9️⃣ Talent Development and Capability Building

  • Provide personal development plans, continuous learning, and cross-functional exposure.

  • Develop category managers as end-to-end business partners with strong commercial and communication skills.

  • Move from tactical tasks to strategic impact, focusing on process improvement and value contribution.

1️⃣0️⃣ Commercial and Sustainability Alignment

  • Educate and incentivise suppliers (e.g., through carbon pricing, contractual clauses) to meet sustainability and business goals.

  • Institutionalise through formal KPIs, contractual obligations, and executive endorsements (e.g., supplier forums with CSOs).

✅ What Best Practice Looks Like:

  • Consistent Engagement: Regular, structured communication (meetings, supplier forums, 1-1 conversations) with clear agendas and follow-ups.

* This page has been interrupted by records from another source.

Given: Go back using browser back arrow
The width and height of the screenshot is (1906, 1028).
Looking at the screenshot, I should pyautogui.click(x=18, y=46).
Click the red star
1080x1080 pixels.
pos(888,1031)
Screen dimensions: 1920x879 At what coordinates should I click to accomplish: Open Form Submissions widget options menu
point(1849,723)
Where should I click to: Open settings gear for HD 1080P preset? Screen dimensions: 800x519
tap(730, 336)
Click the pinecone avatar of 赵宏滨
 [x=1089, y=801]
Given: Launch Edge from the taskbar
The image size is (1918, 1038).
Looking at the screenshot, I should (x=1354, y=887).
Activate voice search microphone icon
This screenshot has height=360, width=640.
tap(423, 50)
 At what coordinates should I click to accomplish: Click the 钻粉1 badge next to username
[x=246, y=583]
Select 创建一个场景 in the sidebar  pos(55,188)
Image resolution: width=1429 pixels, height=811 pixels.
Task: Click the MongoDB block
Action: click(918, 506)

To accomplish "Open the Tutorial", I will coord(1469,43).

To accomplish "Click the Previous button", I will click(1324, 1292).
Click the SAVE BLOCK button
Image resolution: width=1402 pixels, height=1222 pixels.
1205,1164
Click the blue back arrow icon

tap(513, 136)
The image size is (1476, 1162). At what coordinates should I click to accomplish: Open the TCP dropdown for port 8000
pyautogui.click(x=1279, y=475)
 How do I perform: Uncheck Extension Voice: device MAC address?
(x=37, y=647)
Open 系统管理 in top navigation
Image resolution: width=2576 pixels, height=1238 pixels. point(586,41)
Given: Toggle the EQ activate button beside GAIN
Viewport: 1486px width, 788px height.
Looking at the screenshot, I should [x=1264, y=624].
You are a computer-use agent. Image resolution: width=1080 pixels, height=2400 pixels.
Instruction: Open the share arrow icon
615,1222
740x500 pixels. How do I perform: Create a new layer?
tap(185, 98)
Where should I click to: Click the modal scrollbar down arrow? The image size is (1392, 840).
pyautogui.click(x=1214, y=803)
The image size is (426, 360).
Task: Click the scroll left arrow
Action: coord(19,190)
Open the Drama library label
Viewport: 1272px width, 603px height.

  • Strategic Alignment: Integrate procurement objectives fully into BU strategies and planning cycles.

  • Data-Led Insights: Use spend analytics, supplier performance data, and market intelligence to support decisions and uncover opportunities.

  • Proactive, Not Reactive: Address business needs before they become problems; think beyond immediate cost to long-term value.

  • Embedded Presence: Sit with the business, understand their language, and be seen as an extension of their team.

  • Flexible & Agile Models: Adapt structures and approaches by category and geography rather than a rigid one-size-fits-all framework.

  • Culture of Collaboration & Inclusion: Build networks of champions, encourage feedback loops, and value diverse perspectives.

  • Sustainability as Core: Make environmental and social goals part of commercial strategy, not a separate add-on.

  • Empowered Talent: Invest in capability building, promote from within, and develop critical thinkers who can challenge the status quo professionally.

  • Executive Endorsement: Secure visible support from top leadership to reinforce procurement’s strategic role and credibility.

💬 Final Thought:

Business partnering in procurement is ultimately about transforming the function from a transactional service provider to a strategic, value-driving force within the business. The goal is to become a trusted advisor—internally and externally—by embedding procurement in the heart of strategy, championing shared goals, and continuously building resilient, innovative, and sustainable supply ecosystems.